Ces derniers temps, un débat revient avec insistance sur les réseaux sociaux. Des publications ciblent les communicants institutionnels, accusés d’utiliser l’intelligence artificielle dans la production graphique au détriment d’une profession. Comme si recourir à ces outils revenait à contourner un savoir-faire. Comme si cela affaiblissait le métier.

Cette lecture est réductrice.

Une anecdote éclaire autrement le sujet. Dans un tribunal, un juge demande à un accusé : « préférez-vous être défendu par un avocat ou par une intelligence artificielle ? » La réponse est sans détour : « Je préfère être défendu par un avocat qui maîtrise l’intelligence artificielle. »

Le fond du débat est là.

Il ne s’agit pas d’opposer l’humain à la machine. Il s’agit de comprendre que la compétence évolue. La valeur ne disparaît pas, elle se déplace. Elle se situe désormais dans la capacité à utiliser les outils avec intelligence, discernement et efficacité.

Refuser l’intelligence artificielle aujourd’hui, c’est reproduire une erreur déjà connue. Hier, certains ont refusé l’ordinateur et ont été dépassés. Demain, ceux qui refuseront l’IA suivront la même trajectoire. L’analphabète du futur ne sera pas celui qui ne sait ni lire ni écrire, mais celui qui refuse d’apprendre à utiliser les technologies de son époque.

Cela dit, aucune technologie n’est parfaite.

L’intelligence artificielle, comme toute création humaine, a ses limites, ses biais, ses approximations. Elle peut produire vite, mais pas toujours juste. Elle peut générer, mais pas toujours comprendre. C’est précisément pour cela que la question n’est pas son utilisation, mais son utilisation efficiente.

Une utilisation efficiente de l’IA suppose une maîtrise. Elle exige de connaître ses forces, mais aussi ses faiblesses, pour les corriger, les encadrer, les orienter. L’outil seul ne garantit rien. C’est l’expertise humaine qui donne du sens, qui ajuste, qui valide.

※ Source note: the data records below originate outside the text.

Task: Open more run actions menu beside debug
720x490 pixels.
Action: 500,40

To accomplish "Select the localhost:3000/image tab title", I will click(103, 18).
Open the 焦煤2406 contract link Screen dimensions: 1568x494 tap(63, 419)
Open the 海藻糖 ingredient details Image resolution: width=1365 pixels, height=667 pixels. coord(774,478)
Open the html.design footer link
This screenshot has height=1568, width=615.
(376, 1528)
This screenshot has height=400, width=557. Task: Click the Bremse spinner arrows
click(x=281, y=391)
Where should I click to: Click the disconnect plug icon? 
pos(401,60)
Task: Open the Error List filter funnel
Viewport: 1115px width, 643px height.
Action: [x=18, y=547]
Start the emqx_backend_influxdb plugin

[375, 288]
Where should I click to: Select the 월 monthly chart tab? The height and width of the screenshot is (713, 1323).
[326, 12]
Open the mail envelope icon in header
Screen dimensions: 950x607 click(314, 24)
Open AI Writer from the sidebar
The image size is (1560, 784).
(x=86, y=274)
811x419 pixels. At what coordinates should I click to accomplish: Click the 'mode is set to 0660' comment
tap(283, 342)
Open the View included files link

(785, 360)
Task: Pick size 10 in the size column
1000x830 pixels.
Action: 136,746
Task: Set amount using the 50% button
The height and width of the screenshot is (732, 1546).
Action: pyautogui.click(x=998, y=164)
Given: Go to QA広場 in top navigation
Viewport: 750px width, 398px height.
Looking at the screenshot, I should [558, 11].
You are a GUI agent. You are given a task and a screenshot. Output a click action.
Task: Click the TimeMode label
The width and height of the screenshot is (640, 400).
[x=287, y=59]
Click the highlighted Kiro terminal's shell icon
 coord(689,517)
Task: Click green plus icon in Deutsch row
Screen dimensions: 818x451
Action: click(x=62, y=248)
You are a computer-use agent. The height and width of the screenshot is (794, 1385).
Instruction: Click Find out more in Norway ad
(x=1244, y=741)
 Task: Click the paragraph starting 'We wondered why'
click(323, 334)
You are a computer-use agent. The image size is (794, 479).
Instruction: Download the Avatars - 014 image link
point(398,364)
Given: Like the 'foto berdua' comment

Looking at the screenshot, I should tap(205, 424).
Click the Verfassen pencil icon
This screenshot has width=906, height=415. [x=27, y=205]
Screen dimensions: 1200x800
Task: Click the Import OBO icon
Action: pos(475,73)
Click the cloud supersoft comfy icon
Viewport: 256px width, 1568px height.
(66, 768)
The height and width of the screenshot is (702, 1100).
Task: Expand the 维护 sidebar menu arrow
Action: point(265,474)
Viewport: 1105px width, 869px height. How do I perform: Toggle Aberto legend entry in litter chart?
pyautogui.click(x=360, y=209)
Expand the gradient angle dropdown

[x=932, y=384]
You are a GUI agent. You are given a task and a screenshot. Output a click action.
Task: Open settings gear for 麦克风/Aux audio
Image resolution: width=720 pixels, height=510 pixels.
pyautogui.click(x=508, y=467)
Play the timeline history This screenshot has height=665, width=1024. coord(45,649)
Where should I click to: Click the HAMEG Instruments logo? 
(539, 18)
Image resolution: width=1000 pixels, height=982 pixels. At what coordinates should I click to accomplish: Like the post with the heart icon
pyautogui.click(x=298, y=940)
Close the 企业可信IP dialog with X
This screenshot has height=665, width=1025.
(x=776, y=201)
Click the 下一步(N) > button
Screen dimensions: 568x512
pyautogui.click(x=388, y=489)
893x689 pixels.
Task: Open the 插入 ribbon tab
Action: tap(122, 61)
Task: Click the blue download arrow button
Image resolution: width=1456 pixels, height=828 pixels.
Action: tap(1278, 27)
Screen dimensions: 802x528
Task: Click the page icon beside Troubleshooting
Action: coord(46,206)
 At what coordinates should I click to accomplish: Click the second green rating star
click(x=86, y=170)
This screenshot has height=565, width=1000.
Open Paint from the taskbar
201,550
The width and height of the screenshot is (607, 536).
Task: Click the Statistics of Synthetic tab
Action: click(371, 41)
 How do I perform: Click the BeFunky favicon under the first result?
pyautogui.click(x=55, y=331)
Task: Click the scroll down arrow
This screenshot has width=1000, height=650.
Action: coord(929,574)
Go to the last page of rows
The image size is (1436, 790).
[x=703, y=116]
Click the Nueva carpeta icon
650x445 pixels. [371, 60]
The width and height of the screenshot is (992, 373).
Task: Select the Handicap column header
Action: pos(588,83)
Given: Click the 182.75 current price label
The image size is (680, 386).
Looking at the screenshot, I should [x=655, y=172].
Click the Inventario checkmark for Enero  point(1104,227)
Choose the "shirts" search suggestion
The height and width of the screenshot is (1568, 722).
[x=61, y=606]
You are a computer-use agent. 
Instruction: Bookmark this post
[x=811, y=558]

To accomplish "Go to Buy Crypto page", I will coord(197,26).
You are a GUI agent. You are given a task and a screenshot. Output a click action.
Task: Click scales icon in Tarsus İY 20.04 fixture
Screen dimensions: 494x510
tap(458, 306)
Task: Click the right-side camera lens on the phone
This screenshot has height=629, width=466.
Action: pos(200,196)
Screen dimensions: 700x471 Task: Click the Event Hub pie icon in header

Dans les métiers de la communication, cette exigence est encore plus marquée. Les attentes sont élevées, les délais courts, les formats multiples. Il faut produire du contenu pertinent, adapté, cohérent, et souvent dans des environnements où l’optimisation des ressources est une réalité opérationnelle. Dans ce contexte, élargir ses compétences et intégrer des outils comme l’intelligence artificielle relève d’une logique d’adaptation professionnelle.

Le communicant qui maîtrise et utlise les technologies émergentes du numérique ne remplace pas un métier. Il redéfinit son positionnement. Il gagne en rapidité, en capacité d’exploration, en qualité d’exécution. Il ne s’efface pas, il se renforce.

Le véritable risque n’est donc pas l’intelligence artificielle.

Le véritable risque, c’est de refuser d’évoluer.
La communication institutionnelle elle-même est en mutation. Elle est de plus en plus digitale, multicanale, exigeante en termes de réactivité et d’impact. Elle impose une maîtrise élargie des outils et des langages. Dans ce mouvement, l’intelligence artificielle s’inscrit comme un levier parmi d’autres.

La question est simple : rester dans une posture de rejet ou entrer dans une logique de maîtrise.

Car la technologie n’attend pas. Elle avance avec ceux qui choisissent de comprendre et d’agir.

Et dans ce contexte, la différence ne se fera pas entre ceux qui utilisent cette technologie et ceux qui ne l’utilisent pas. Elle se fera entre ceux qui savent l’utiliser avec intelligence et ceux qui la subissent.

Excellente journée à toutes et à tous.